Sqoop1.99.4 Java API Practices

Source: Internet
Author: User
Tags sqoop

Software version:

sqoop:1.99.4;jdk:1.7;hadoop2.2;

Environment:

1. Hadoop cluster:

Node12:namenode, ResourceManager, Jobhistoryserver, DataNode, NodeManager; 1.5G memory +10g HDD +1 core

Node13:secondarynamenode, DataNode, nodemanager;1.5g memory +10g HDD +1 core

2. Sqoop Server:sqoop Server is deployed on NODE13;
3. IntelliJ idea configuration Download sqoop1.99.4 compressed package, unzip;

(1) Locate Sqoop-1.99.4-bin-hadoop200\server\webapps\sqoop.war, and then unzip the Sqoop.war file to find:

Sqoop-1.99.4-bin-hadoop200\server\webapps\sqoop\web-inf\lib directory, copy the following LIB package to the project build path (non-operational must);


(2) Locate the directory Sqoop-1.99.4-bin-hadoop200\shell\lib, copy the following LIB package to the project build path (run must)


Sqoop Simple concept:

1. Sqoop connector:

Sqoop connector, after Sqoop server starts, use the Client input command: Show connector, you can see Sqoop current connector as follows:


2. Sqoop Link:

A link needs a connector support, so the link's establishment needs to specify a connector (specify its ID, which can be seen from the code below); link is a layer of connector package can set parameters, such as for MySQL, You can set the MySQL driver name, link string, user name, password and so on, for HDFs, you can set the URI; The parameters you can set are as follows:

Hdfs:

Link configuration:linkconfig.uri,hdfs uri:nullfrom Job configuration:fromjobconfig.inputdirectory,input directory: Nulltojob configuration:tojobconfig.outputformat,output format:nulltojobconfig.compression,compression Format: Nulltojobconfig.customcompression,custom compression Format:nulltojobconfig.outputdirectory,output Directory:null


Jdbc:

Link configuration:linkconfig.jdbcdriver,jdbc Driver class:nulllinkconfig.connectionstring,jdbc Connection String: Nulllinkconfig.username,username:nulllinkconfig.password,password:nulllinkconfig.jdbcproperties,jdbc Connection Properties:nullfrom Database Configuration:fromjobconfig.schemaname,schema name:nullfromjobconfig.tablename,table Name:nullfromjobconfig.sql,table SQL statement:nullfromjobconfig.columns,table column names: Nullfromjobconfig.partitioncolumn,partition column Name:nullfromjobconfig.allownullvalueinpartitioncolumn,null Value allowed for the partition column:nullfromjobconfig.boundaryquery,boundary Query:nullto database configuration:to Jobconfig.schemaname,schema name:nulltojobconfig.tablename,table name:nulltojobconfig.sql,table SQL statement: nulltojobconfig.columns,table column Names:nulltojobconfig.stagetablename,stage Table name: Nulltojobconfig.shouldclearstagetable,should Clear Stage Table:null

Set link here, temporarily do not specify whether it is the source or the purpose (Sqoop data transmission is from a source to a purpose, and from to);

3. Sqoop Job:

The establishment of the Sqoop task requires the designation of two things, one: specifying the From and To,from and to only need to provide their corresponding link ID, and the other is to specify the specific parameters from and to (here the parameter refers to the larger variables, such as the input directory in HDFs, Table name or column string in JDBC, etc.);

Sqoop Java API:

0. Establish connector (this does not need to be established, after the configuration of the Sqoop will naturally have)

1. Establish link

1) before establishing link, check the existing link in the Sqoop client first:

Show link, you can see there is no link;

2) Create a link to HDFs:

        long Connectorid = 1;//        MLink link = createhdfslink (client,connectorid);
3) Create a JDBC Link: (Take MySQL for example)
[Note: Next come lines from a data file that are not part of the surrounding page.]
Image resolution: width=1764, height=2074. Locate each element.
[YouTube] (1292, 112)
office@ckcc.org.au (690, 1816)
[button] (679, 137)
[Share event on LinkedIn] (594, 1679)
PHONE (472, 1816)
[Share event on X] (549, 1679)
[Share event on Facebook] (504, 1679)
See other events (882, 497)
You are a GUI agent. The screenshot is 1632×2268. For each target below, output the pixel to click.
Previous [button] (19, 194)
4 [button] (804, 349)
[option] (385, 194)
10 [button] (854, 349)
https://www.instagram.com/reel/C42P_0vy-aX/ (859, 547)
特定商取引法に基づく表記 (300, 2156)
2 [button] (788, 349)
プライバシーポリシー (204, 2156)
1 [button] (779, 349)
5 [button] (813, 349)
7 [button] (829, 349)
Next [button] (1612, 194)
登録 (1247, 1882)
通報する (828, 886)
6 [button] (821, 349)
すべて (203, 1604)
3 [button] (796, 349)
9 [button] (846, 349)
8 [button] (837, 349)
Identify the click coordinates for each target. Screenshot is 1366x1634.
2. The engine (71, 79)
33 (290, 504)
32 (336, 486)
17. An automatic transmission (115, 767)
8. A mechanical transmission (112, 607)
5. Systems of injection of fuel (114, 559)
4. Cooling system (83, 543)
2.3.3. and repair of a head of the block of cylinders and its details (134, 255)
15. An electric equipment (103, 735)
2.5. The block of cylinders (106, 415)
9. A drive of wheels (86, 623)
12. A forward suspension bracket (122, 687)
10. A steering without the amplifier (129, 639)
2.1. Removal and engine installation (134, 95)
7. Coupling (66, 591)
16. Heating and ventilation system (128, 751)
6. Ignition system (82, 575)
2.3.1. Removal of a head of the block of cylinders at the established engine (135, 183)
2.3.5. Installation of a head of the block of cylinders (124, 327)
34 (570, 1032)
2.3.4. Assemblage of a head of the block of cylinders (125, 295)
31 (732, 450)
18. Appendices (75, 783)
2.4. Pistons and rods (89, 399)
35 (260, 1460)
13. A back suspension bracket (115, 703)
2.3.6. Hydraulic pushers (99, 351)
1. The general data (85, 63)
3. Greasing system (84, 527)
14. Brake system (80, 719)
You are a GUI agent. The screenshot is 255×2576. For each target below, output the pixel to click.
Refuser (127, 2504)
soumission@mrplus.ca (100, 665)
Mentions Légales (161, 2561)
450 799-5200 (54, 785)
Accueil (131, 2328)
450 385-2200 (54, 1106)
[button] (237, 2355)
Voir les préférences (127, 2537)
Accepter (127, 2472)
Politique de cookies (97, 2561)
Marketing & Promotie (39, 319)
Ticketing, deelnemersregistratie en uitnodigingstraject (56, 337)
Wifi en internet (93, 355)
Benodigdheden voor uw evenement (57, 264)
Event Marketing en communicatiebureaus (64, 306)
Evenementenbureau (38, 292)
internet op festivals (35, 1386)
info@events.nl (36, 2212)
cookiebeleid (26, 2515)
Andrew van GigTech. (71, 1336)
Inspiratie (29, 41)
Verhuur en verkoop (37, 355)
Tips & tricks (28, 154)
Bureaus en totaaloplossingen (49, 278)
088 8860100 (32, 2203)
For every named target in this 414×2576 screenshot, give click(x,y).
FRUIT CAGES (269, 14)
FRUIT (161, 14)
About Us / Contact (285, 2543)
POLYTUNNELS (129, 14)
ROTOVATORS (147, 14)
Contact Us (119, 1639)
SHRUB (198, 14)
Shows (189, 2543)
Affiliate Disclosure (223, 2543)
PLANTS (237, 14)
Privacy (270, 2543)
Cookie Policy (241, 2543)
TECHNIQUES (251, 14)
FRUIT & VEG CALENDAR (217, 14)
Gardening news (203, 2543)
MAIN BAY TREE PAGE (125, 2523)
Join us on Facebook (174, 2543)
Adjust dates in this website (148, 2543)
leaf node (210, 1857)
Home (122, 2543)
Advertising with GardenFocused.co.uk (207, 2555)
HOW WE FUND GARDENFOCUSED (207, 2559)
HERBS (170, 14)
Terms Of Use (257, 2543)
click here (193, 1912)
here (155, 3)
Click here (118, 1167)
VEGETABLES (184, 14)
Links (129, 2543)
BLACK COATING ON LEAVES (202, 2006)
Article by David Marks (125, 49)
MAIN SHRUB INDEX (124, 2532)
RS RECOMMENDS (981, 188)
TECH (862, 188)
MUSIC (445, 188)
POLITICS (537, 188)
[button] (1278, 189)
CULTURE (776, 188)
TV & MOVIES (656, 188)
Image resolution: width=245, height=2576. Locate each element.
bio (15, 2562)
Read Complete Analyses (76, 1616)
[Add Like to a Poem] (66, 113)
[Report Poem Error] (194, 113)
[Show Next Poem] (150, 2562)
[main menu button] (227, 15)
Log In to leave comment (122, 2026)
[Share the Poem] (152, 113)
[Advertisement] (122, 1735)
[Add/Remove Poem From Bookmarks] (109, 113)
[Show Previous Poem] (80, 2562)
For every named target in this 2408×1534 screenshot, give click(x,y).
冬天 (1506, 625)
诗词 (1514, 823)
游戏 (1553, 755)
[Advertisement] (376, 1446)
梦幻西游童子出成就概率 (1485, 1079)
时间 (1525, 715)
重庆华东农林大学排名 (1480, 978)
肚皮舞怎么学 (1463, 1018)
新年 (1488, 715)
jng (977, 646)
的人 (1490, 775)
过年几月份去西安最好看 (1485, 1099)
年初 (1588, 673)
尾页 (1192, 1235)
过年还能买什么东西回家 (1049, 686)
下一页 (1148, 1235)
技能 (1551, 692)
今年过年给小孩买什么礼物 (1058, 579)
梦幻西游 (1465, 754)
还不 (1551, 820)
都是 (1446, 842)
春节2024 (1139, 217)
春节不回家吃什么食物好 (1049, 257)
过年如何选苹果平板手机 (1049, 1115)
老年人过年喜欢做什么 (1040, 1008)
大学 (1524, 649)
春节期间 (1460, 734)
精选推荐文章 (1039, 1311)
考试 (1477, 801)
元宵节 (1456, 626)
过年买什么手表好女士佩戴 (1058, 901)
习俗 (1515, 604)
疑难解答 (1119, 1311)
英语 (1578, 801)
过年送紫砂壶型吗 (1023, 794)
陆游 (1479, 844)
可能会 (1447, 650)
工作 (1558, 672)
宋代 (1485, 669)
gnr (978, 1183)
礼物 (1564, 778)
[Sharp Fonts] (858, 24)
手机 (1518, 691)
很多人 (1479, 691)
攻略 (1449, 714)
Long connectorid=2;//        MLink link = createmysqllink (client,connectorid);
4) View, Show Link:

2. Set up tasks:

0) View existing tasks: Show job, you can see there is no (default not)

1) Create job:

Set task//        long fromlinkid=1;//        long tolinkid=2;//        string input= "/user/fansy/name.data";//        string Tablename= "Test_name_age";//        String columns= "id,name,age";//        int mappers = 2;//        mjob job = Createjob ( client,fromlinkid,tolinkid,input,tablename,columns,mappers);//        System.out.println (job.getenabled ());
2) View tasks:


3. Start the task:

Start Task//        long jobId =1;//        startjob (client,jobid);

After you start a task, you can use the command show job--jid to view the status of the task, or on port 8088 (Hadoop task port), view the task, or call the function to view the status of the task.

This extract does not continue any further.